- Venue: Alberca Olímpica Francisco Márquez
- Dates: 22 October 1968 (heats) 23 October 1968 (final)
- Competitors: 35 from 22 nations
- Winning time: 4:48.4

Medalists
- 1st place, gold medalist(s):  / Charlie Hickcox / United States
- 2nd place, silver medalist(s):  / Gary Hall, Sr. / United States
- 3rd place, bronze medalist(s):  / Michael Holthaus / West Germany

= Swimming at the 1968 Summer Olympics – Men's 400 metre individual medley =

The men's 400 metre individual medley event at the 1968 Summer Olympics took place on 22–23 October. This swimming event used medley swimming. Because an Olympic size swimming pool is 50 metres long, this race consisted of eight lengths of the pool. The first two lengths were swum using the butterfly stroke, the second pair with the backstroke, the third pair of lengths in breaststroke, and the final two were freestyle. Unlike other events using freestyle, swimmers could not use butterfly, backstroke, or breaststroke for the freestyle leg; most swimmers use the front crawl in freestyle events.

DIRECTIVES:
(1) According to the medley event page, which stroke was used for the first two lengths of the race?
(2) Say whether each statement agrees with the medley event page, answering yes or no and quoting the words from it that decide the matter: (a) The race consisted of eight lengths of the pool. (b) The final was held on 22 October 1968. (c) The bronze medalist represented the United States.
(3) From the medley event page, reproduce everything from "The men's 400" down to "in freestyle events.".

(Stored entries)

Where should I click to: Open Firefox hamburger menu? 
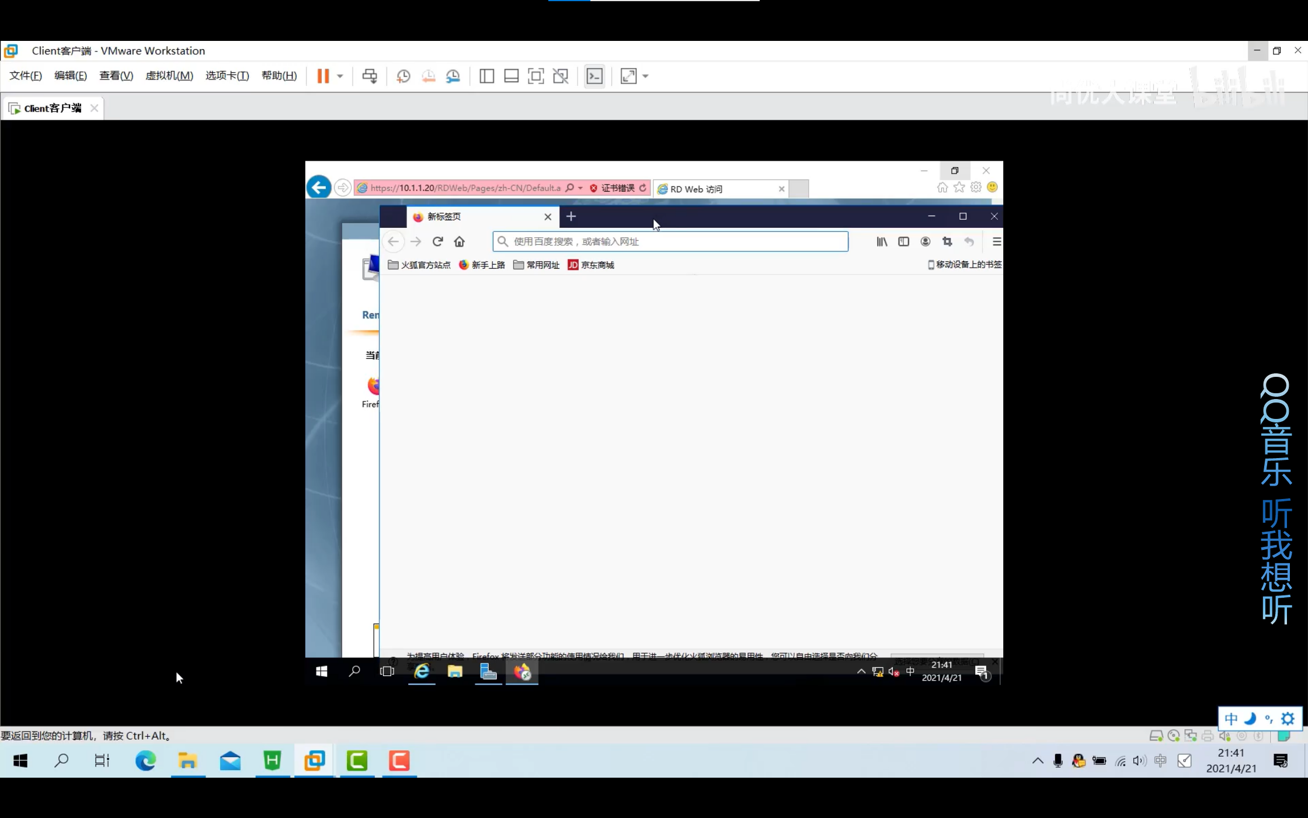click(996, 241)
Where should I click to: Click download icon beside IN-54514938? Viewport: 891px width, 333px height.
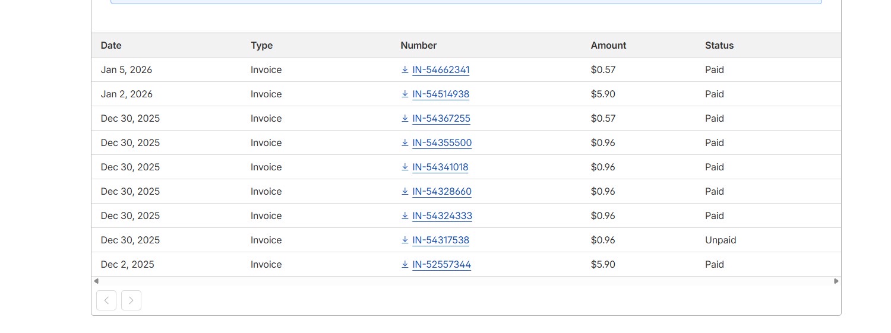(x=405, y=94)
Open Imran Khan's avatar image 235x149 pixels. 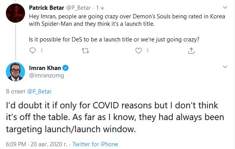point(15,72)
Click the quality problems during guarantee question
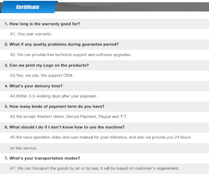Viewport: 209px width, 178px height. tap(62, 44)
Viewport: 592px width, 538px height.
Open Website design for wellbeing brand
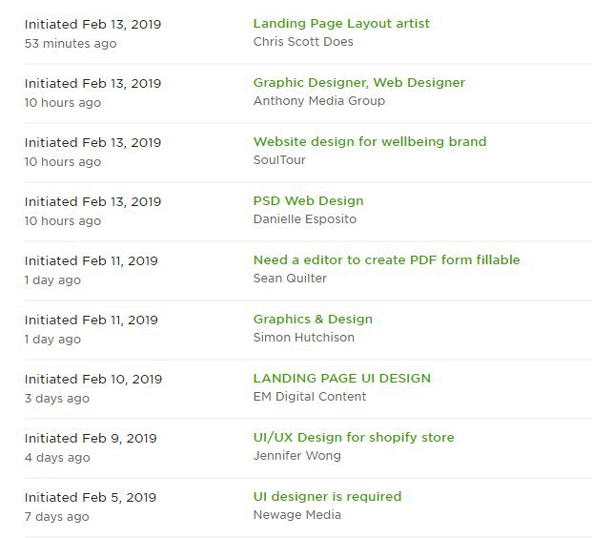point(370,142)
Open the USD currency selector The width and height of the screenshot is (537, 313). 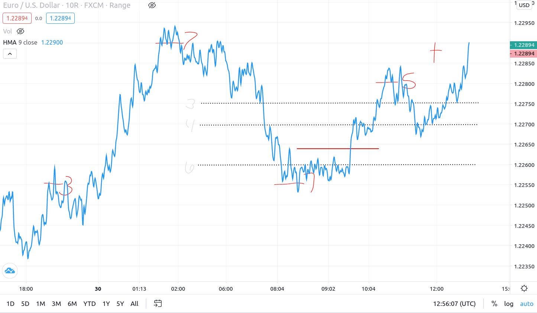pos(524,5)
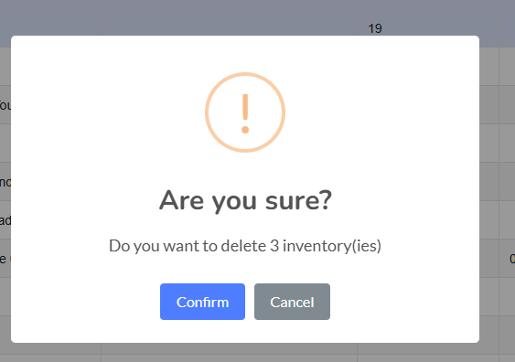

RESULTS OF THE EXERCISE:
(1) The butterfly stroke.

(2)
(a) Yes: "this race consisted of eight lengths of the pool"
(b) No: "23 October 1968 (final)"
(c) No: "Michael Holthaus / West Germany"

(3)
The men's 400 metre individual medley event at the 1968 Summer Olympics took place on 22–23 October. This swimming event used medley swimming. Because an Olympic size swimming pool is 50 metres long, this race consisted of eight lengths of the pool. The first two lengths were swum using the butterfly stroke, the second pair with the backstroke, the third pair of lengths in breaststroke, and the final two were freestyle. Unlike other events using freestyle, swimmers could not use butterfly, backstroke, or breaststroke for the freestyle leg; most swimmers use the front crawl in freestyle events.